# Havergal Brian's Gothic Symphony at the Proms



## Fsharpmajor (Dec 14, 2008)

Last night it had its first full performance in the UK since 1980. It's already in Wkipedia:

*The work was performed at the Proms on 17 July 2011 under Martyn Brabbins, with Susan Gritton soprano, Christine Rice mezzo-soprano, Peter Auty tenor, Alastair Miles bass, City of Birmingham Symphony Orchestra Youth Chorus, Eltham College Boys' Choir, Southend Boys' and Girls' Choirs, Bach Choir, BBC National Chorus of Wales, Brighton Festival Chorus, Côr Caerdydd, Huddersfield Choral Society, London Symphony Chorus, BBC Concert Orchestra and the BBC National Orchestra of Wales. The performance sold out on the first day of ticket sales. It was enthusiastically received by the audience, with noisy applause (even by Proms standards) lasting several minutes.*

Reviewed in the Telegraph:

*http://www.telegraph.co.uk/culture/...rians-Gothic-Symphony-Albert-Hall-review.html*


----------



## Tapkaara (Apr 18, 2006)

Fsharpmajor said:


> Last night it had its first full performance in the UK since 1980. It's already in Wkipedia:
> 
> *The work was performed at the Proms on 17 July 2011 under Martyn Brabbins, with Susan Gritton soprano, Christine Rice mezzo-soprano, Peter Auty tenor, Alastair Miles bass, City of Birmingham Symphony Orchestra Youth Chorus, Eltham College Boys' Choir, Southend Boys' and Girls' Choirs, Bach Choir, BBC National Chorus of Wales, Brighton Festival Chorus, Côr Caerdydd, Huddersfield Choral Society, London Symphony Chorus, BBC Concert Orchestra and the BBC National Orchestra of Wales. The performance sold out on the first day of ticket sales. It was enthusiastically received by the audience, with noisy applause (even by Proms standards) lasting several minutes.*
> 
> ...


Wow, I wonder if this was recorded...?


----------



## Delicious Manager (Jul 16, 2008)

Tapkaara said:


> Wow, I wonder if this was recorded...?


I have just listened to the performance streamed on the internet (available for another 6days on http://www.bbc.co.uk/iplayer/console/b012lkly) and thought it was magnificent (whatever the debated shortcomings of the piece). The broadcast was recorded in audio only and the Havergal Brian Society is trying to reach a licencing agreement with the BBC to issue it on CD.

However (and this is almost unbelievable), as important an event as this was publicised to be, the BBC decided neither to televise the concert (even though they have committed to televise 2 concert per week during the festival; this wasn't one of them!) nor video record it for future broadcast or issue on DVD/Blu-ray. What **** made THAT decision?


----------



## Tapkaara (Apr 18, 2006)

Delicious Manager said:


> I have just listened to the performance streamed on the internet (available for another 6days on http://www.bbc.co.uk/iplayer/console/b012lkly) and thought it was magnificent (whatever the debated shortcomings of the piece). The broadcast was recorded in audio only and the Havergal Brian Society is trying to reach a licencing agreement with the BBC to issue it on CD.

> **Directions for this task**: Copy the passage of the forum thread about the Gothic Symphony at the Proms from "However (and this" to "made THAT decision?". Rely only on the forum thread above.

> **Dataset records**:
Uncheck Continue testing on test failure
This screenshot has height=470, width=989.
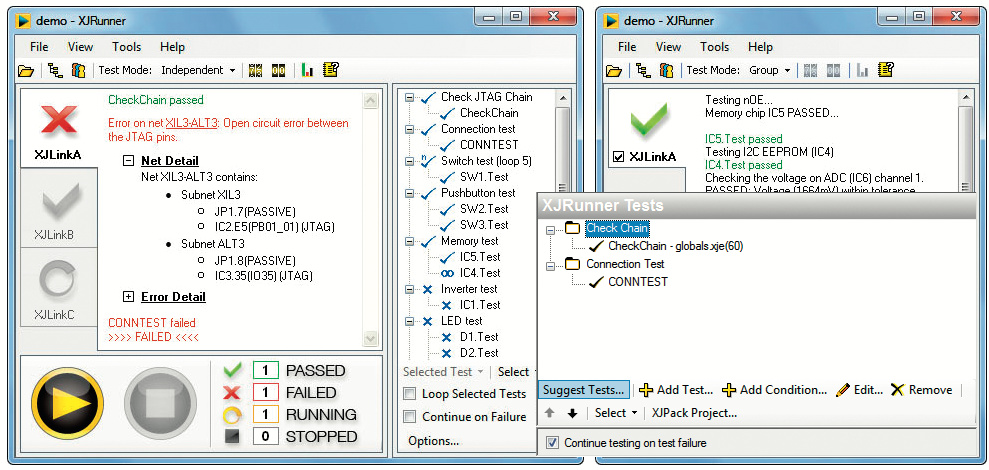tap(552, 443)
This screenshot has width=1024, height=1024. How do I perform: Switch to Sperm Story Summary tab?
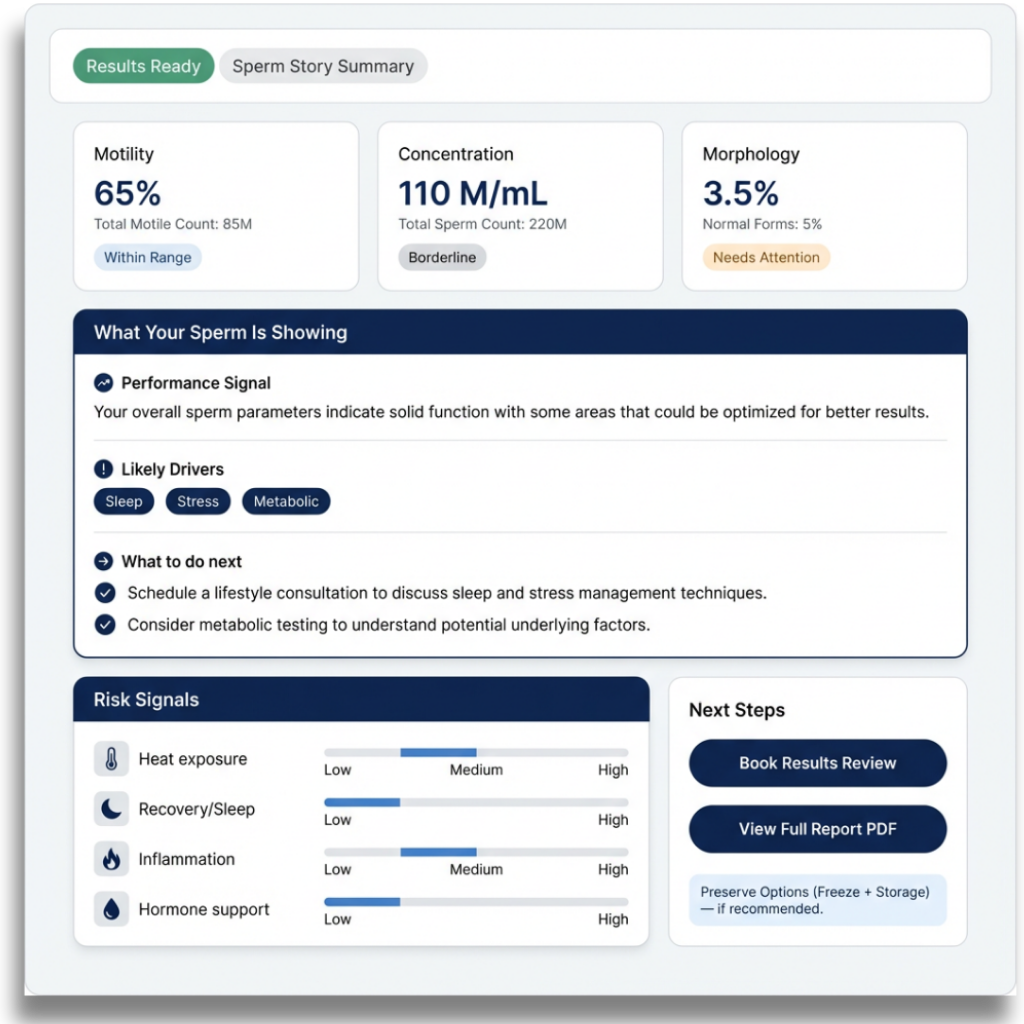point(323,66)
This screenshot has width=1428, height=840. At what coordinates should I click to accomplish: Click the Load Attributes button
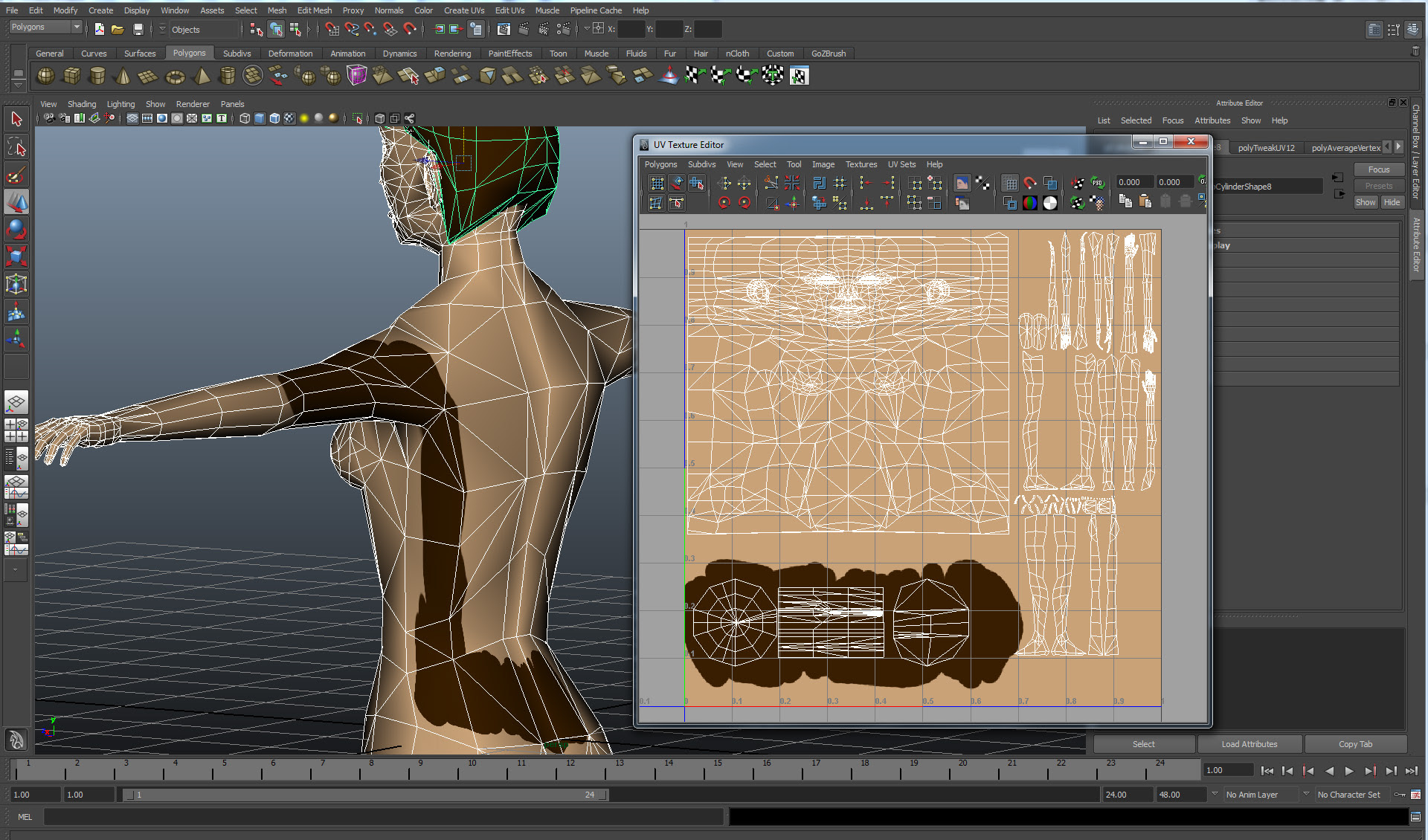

> **Response to this exercise**:
However (and this is almost unbelievable), as important an event as this was publicised to be, the BBC decided neither to televise the concert (even though they have committed to televise 2 concert per week during the festival; this wasn't one of them!) nor video record it for future broadcast or issue on DVD/Blu-ray. What **** made THAT decision?